* **WORK INSTRUCTION**: Look through the data below and count each line where the word "agent" appears. Reply with the count alone.

*****

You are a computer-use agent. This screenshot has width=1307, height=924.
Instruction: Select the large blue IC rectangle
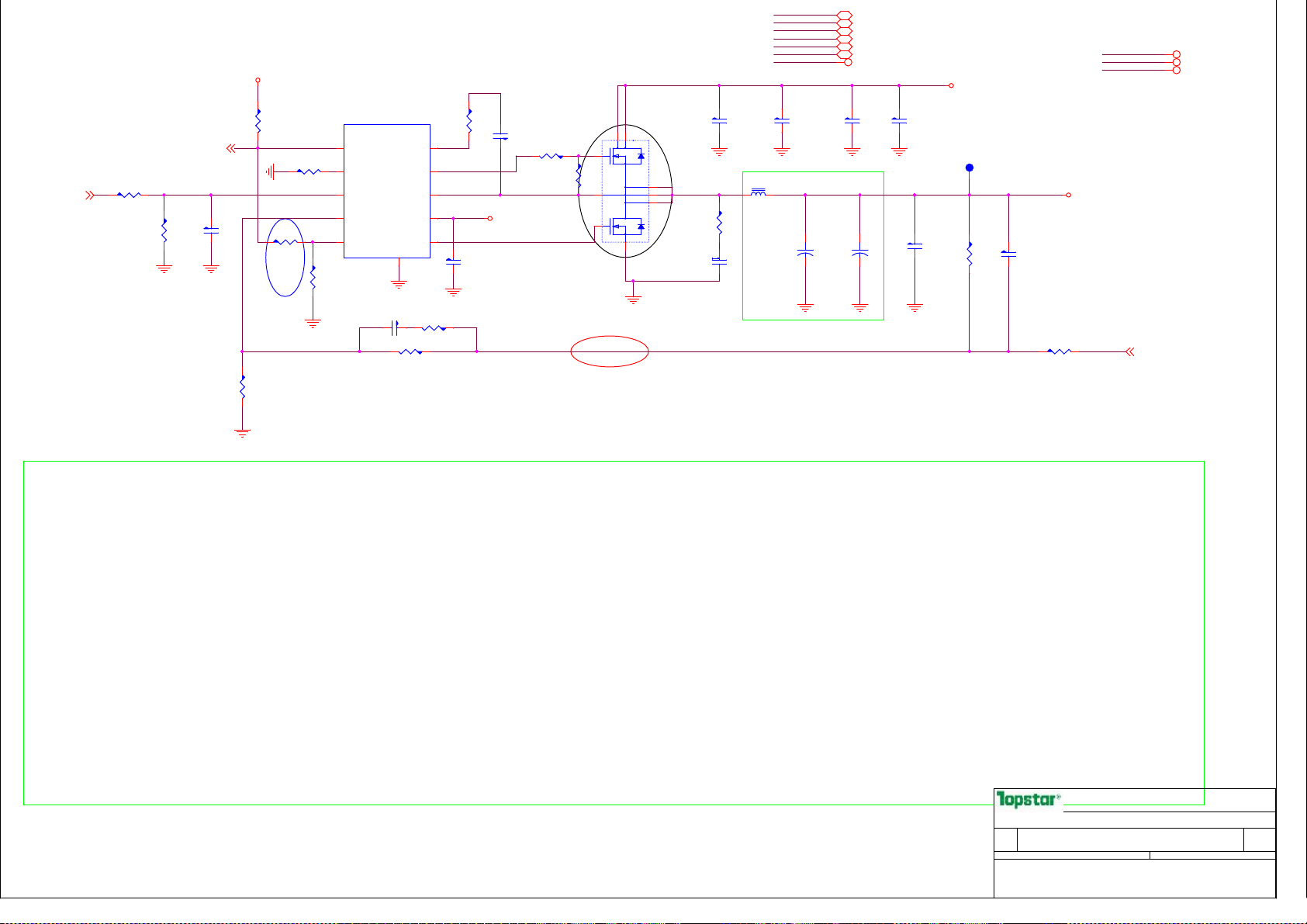coord(386,191)
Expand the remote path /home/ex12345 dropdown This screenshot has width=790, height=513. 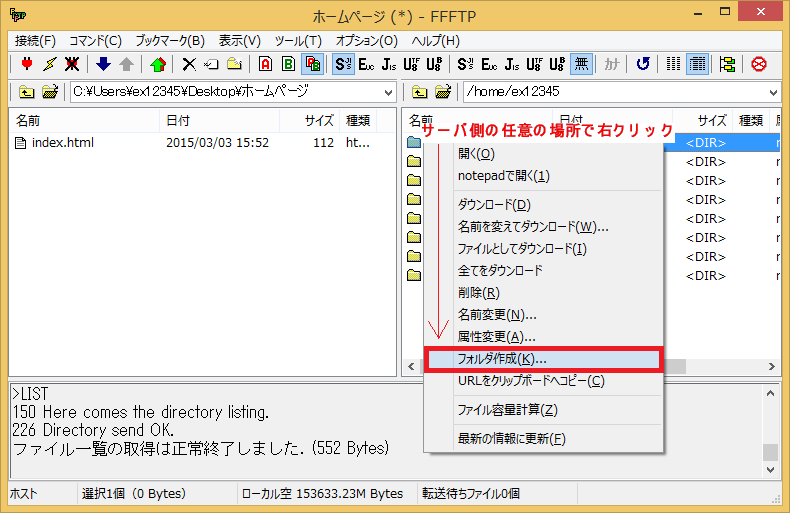pyautogui.click(x=773, y=92)
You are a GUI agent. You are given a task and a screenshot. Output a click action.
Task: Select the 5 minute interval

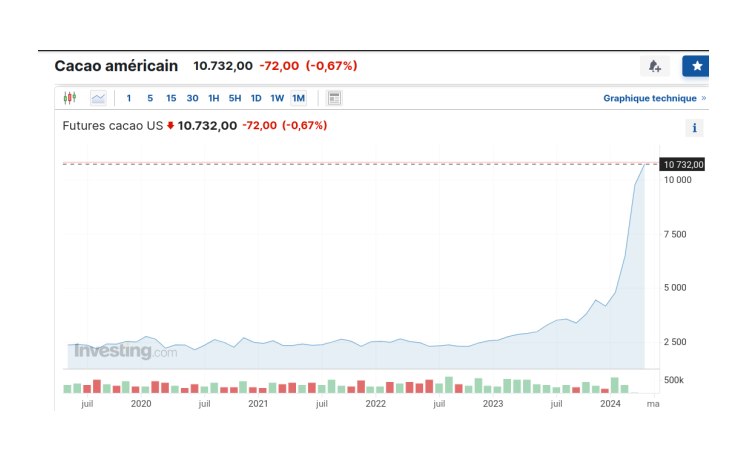150,98
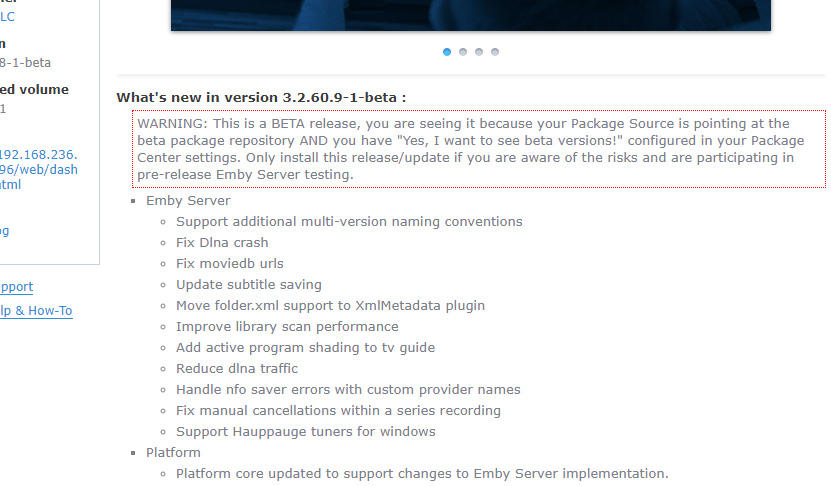Jump to the second slideshow dot
The height and width of the screenshot is (486, 831).
click(463, 52)
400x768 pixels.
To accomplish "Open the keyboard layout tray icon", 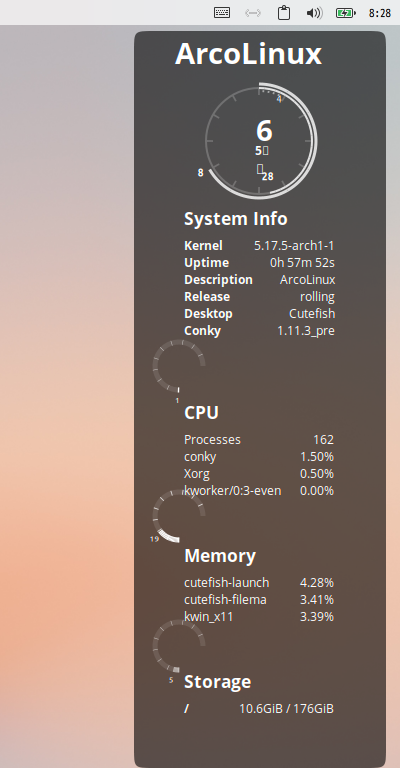I will coord(222,13).
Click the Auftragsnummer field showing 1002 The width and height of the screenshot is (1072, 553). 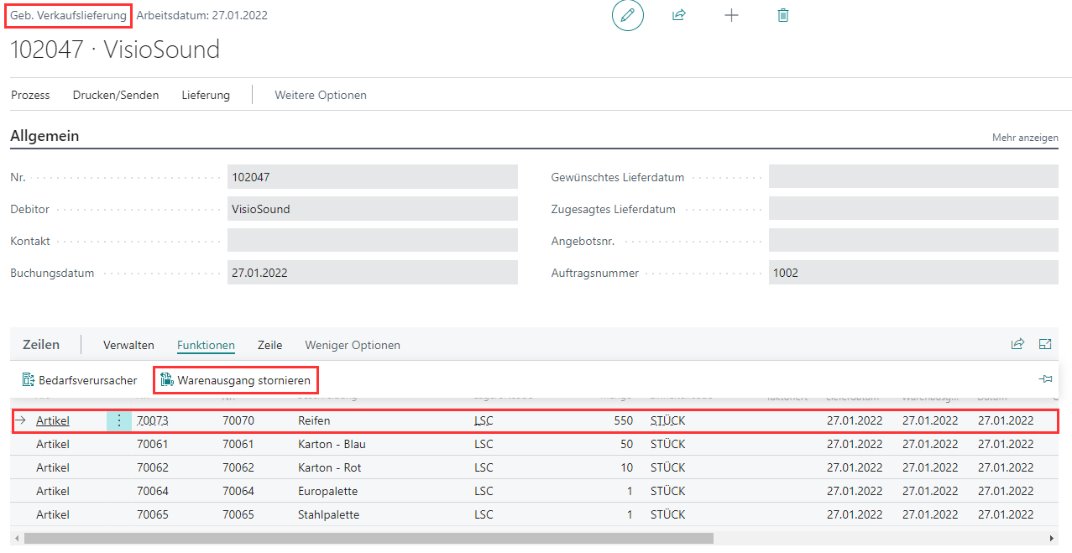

*****

* **OUTPUT OF THE TASK**: 2